【ホラー・高校/キミは絶対に騙される】俺が知ってるちょいと愉快な話 2

 今日はデートだ。待ち合わせ場所は、O駅の西口前。

 約束の時間まで、まだ十五分以上あるけど、彼女はいつも早めに来る。

 そろそろ姿が見えるかもしれないな。

 俺はベンチに座ると、のんびり待つことにした。


 俺と彼女は同じ高校に通っている。だから、休日くらいお互い離れて過ごせよって、思うかもしれない。でも、普段はあまり顔を合わせないようにしてるから、こうして近くで会える休日はとっても貴重なんだ。
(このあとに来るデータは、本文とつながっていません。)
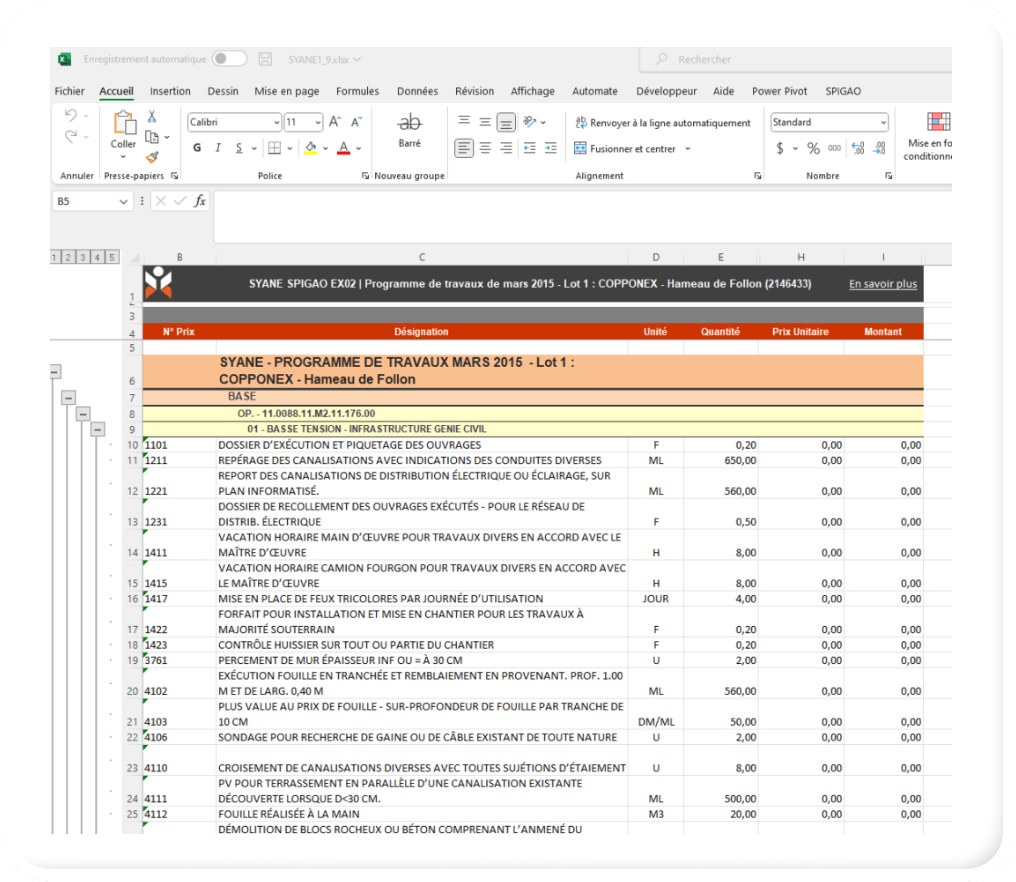Image resolution: width=1016 pixels, height=882 pixels.
Task: Toggle the Enregistrement automatique switch
Action: pos(229,60)
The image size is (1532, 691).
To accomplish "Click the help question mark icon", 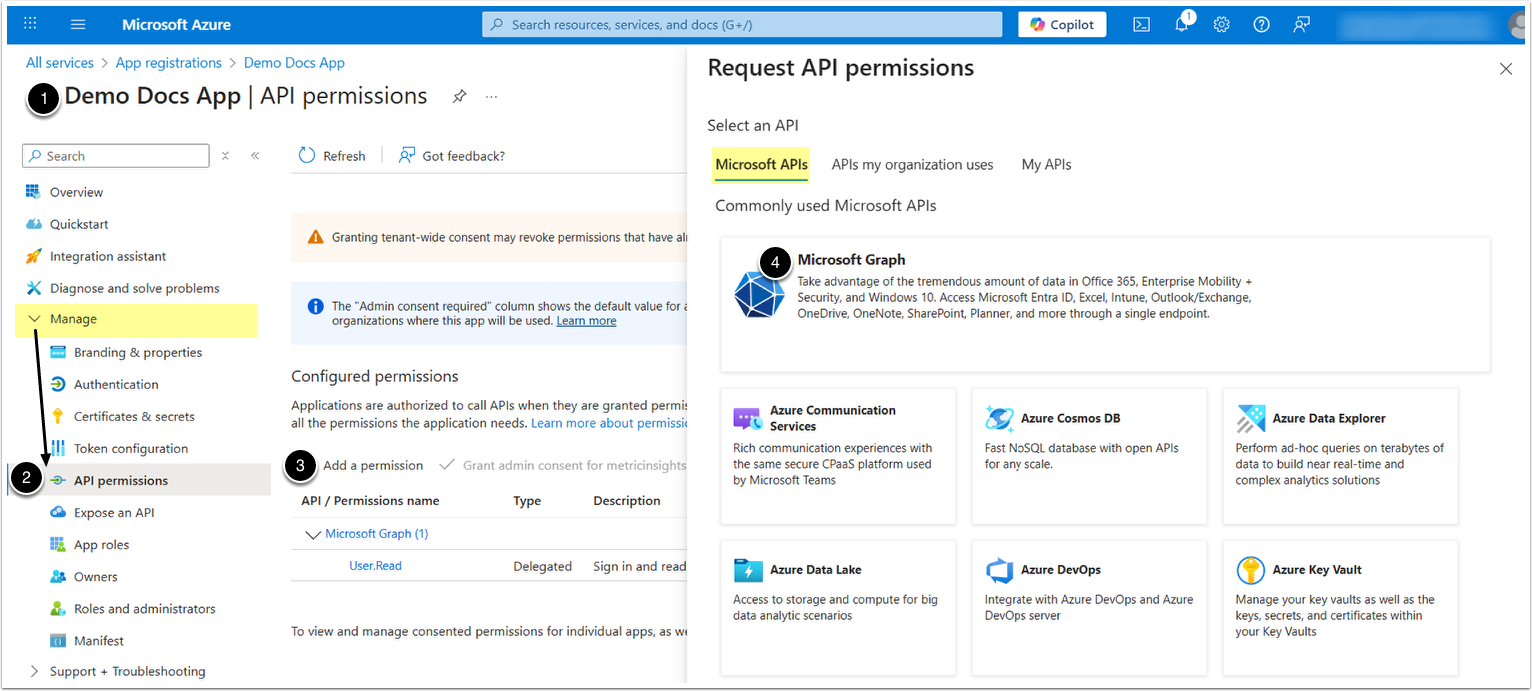I will point(1261,25).

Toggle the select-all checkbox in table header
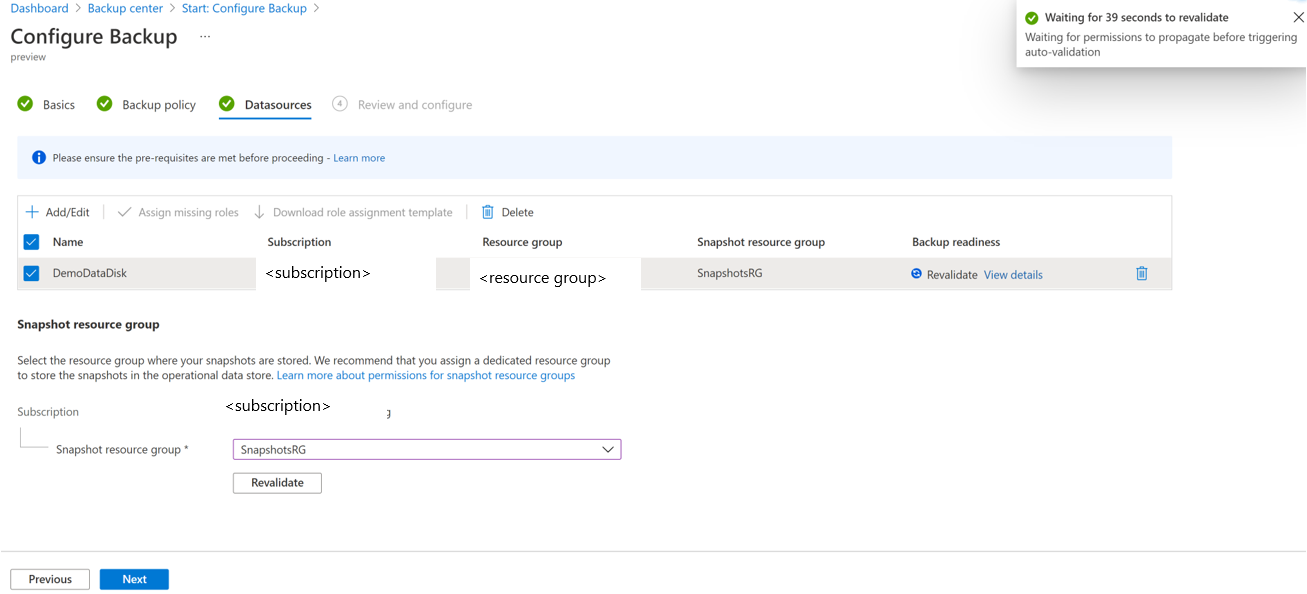click(31, 242)
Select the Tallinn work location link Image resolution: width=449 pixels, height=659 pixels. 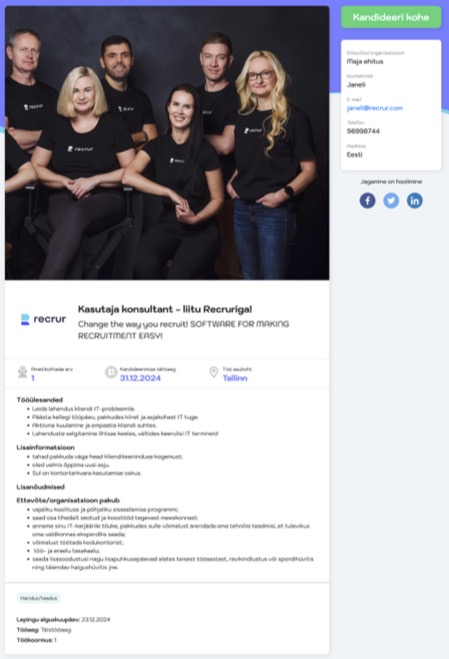(235, 378)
 たとえば、彼女と廊下ですれ違っても、立ち止まって話すことはなく、ちょっと目を合わせるだけ。偶然を装って顔を見に行くことはあるけど、細心の注意を払ってさり気なく、俺はにこりともしないようにしている。


 俺たちの仲は周りには秘密なんだ。


 彼女は俺より年下で一年生だ。春に入学して来た彼女をひと目見て、俺は気に入ってしまった。こういうことはあまりない。いくら彼女がアイドルみたいに可愛くて、俺好みの清楚で真面目そうな雰囲気だとしても、いつもの俺は中身を重視するタイプ、見かけに惑わされたりしないからね。


 そんなわけで、ちょっと目が合っただけで、ドキッと心臓が跳ねあがったときも、しばらくは勘違いじゃないかなって思った。もしかして病気かもって、現実を認めたくなかったんだ。


 でも、気づけば彼女の姿を探して目で追っていたし、名前が城山みどりだってことも調べていた。ついでに誕生日が八月三十日で、血液型はA型、二つ下に妹がいるってことまでわかったけど、我ながらストーカーぽい情報収集力だと笑ってしまう。そんな俺を彼女は恥じらいをもって愛してくれている。


 それから、あっという間に時が過ぎて、いまは夏。


 そろそろ二人の関係をもっと進めたい気持ちがあるけど、年上の余裕をみせようと思って、彼女のぺースを守っている。今日のデートも、彼女の邪魔はせず、やりたいようにさせてやるつもりだ。


「あ、内田くん」


 ほら来た。駅から出ると、彼女が笑顔でこちらへ駆けてくる。五分袖のパフスリーブワンピースは薄手のブルーデニムで夏らしく爽やかだ。もしかして学校ではしていないメイクをやっているのかも。目元が少しだけ色づいて、唇もツヤツヤしていた。


「ごめん、待った?」

「いいや」


 素っ気ない態度に、彼女がちょっとだけすねたような顔をする。

 けど、腕を軽く出すとすぐに飛びつくように腕をからめ、小さな胸にぎゅっと引き寄せた。こらこら。大胆な子だ、勘違いする危険があるじゃないか。


「さ、映画行こ。楽しみだね」

「まあ」


 と、歩き出して、すぐにぴたりと止まる。

 なんだと訝ると、笑顔だった彼女の顔が険しくなっていた。


「内田くんが観たいって言った映画でしょ。私は違うやつがよかったのに」


 怒っている彼女も魅力的だ。でも、そんなことに見惚れている場合じゃない。

 まったく、俺はこうなるだろうと予想していた。

 みどりが観たがっていたのは、昔のアニメを実写化したもの。

 それが、予定ではラブコメ映画を観ることになっていたから。


「あの映画、もうストーリーわかってんだもん、つまんねーよ」

「なんでよ、流行ってるのに」

「そうだけどさ」


 いやな間があく。さっそく喧嘩か。


「内田くん、私といても楽しくないんでしょ」

「ちがうって」

「でも、怖い顔してる」

「それは」


 何か言いかけて、黙る。

 彼女は何か察したような顔をして。


「内田くん、ほんとは別れたいんでしょ。デートもイヤイヤなんだ」

「なんでそうなるんだよ」


「だって、私は……」とうつむく。

「もっと普通の子がいいんでしょ」


 あきれた。俺は苦笑する。


「それは関係ないって」

「でも、内田くんにまで迷惑かけて」


 沈んだ様子のみどりに、


「黙ってようと思ったけど」


 と、顔を近づけて。


「来てるんだよ、あいつが」

「え」


 さっとみどりはふり返る。それから首を左右に振って、あちこち確かめていた。

 俺はため息をつく。最近、俺たちの間を邪魔する奴がいるんだ。